Pour la SNCM et la CMN, la demande d’explication de Bruxelles est un coup dur à un mois du démarrage de la nouvelle délégation de service public. (photo Thibaud Teillard)
Pour la SNCM et la CMN, la demande d’explication de Bruxelles est un coup dur à un mois du démarrage de la nouvelle délégation de service public. (photo Thibaud Teillard)

Corse : Bruxelles s’interroge sur la nouvelle délégation de service public

Le patron de la SNCM, Marc Dufour, l’a reconnu hier devant tous ses cadres : le nouveau contrat de délégation de service public qui confie au duo SNCM-CMN la desserte de la Corse depuis Marseille pendant dix ans à partir du 1er janvier est déjà dans le collimateur de la Commission européenne.

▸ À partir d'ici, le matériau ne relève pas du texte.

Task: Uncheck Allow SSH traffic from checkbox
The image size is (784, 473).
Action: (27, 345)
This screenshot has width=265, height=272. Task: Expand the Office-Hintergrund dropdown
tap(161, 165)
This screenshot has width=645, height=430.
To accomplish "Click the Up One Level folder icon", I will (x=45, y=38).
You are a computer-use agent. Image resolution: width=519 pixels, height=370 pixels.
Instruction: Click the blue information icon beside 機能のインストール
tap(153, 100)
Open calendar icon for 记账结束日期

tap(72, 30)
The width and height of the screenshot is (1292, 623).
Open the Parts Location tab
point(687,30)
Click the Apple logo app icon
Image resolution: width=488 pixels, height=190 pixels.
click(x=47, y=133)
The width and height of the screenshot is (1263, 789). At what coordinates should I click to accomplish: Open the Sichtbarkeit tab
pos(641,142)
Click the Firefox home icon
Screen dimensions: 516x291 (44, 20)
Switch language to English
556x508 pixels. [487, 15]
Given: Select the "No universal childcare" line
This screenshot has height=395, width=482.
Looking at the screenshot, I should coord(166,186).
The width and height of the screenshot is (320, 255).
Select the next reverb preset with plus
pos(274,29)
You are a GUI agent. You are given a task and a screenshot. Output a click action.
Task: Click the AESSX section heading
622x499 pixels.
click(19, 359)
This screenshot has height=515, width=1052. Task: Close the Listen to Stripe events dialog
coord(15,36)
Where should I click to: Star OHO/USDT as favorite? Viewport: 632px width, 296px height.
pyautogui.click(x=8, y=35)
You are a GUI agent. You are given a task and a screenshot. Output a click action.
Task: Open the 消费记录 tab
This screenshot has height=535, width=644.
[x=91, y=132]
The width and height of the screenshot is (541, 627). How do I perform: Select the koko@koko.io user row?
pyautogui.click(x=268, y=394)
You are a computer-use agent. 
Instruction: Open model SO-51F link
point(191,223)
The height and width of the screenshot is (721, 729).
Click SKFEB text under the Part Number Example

Bruxelles demande des explications à la France sur la procédure de sélection. La Corse avait-elle le droit de contraindre les candidats à la DSP de proposer une offre globale sur tous les ports ? Corsica Ferries, pour mémoire, n’avait répondu que partiellement sur certaines lignes. Bruxelles s’interroge aussi sur la légitimité d’attribuer la DSP à une entreprise avec laquelle est engagée par ailleurs une procédure de contentieux. Car la DSP nouvelle est déjà suspectée au moment où l’actuelle – qui s’achève dans un mois – est sous le coup d’une condamnation avec 220 millions d’euros à rembourser à la clé.

La CFE-CGC estime que cette nouvelle action de la Commission, qui s’est autosaisie, est désormais la preuve d’un « acharnement » politique qui ne tient même pas compte du calendrier juridique.

La France a deux mois pour répondre à la lettre de la Commission, faute de quoi l'exécutif européen pourrait envoyer un avis motivé, dernière étape avant la saisie de la Cour de justice de l'Union européenne.

Comme la précédente l’avait été, la nouvelle DSP est par ailleurs attaquée par Corsica Ferries devant le tribunal administratif de Bastia, confirme l’armateur italo-corse.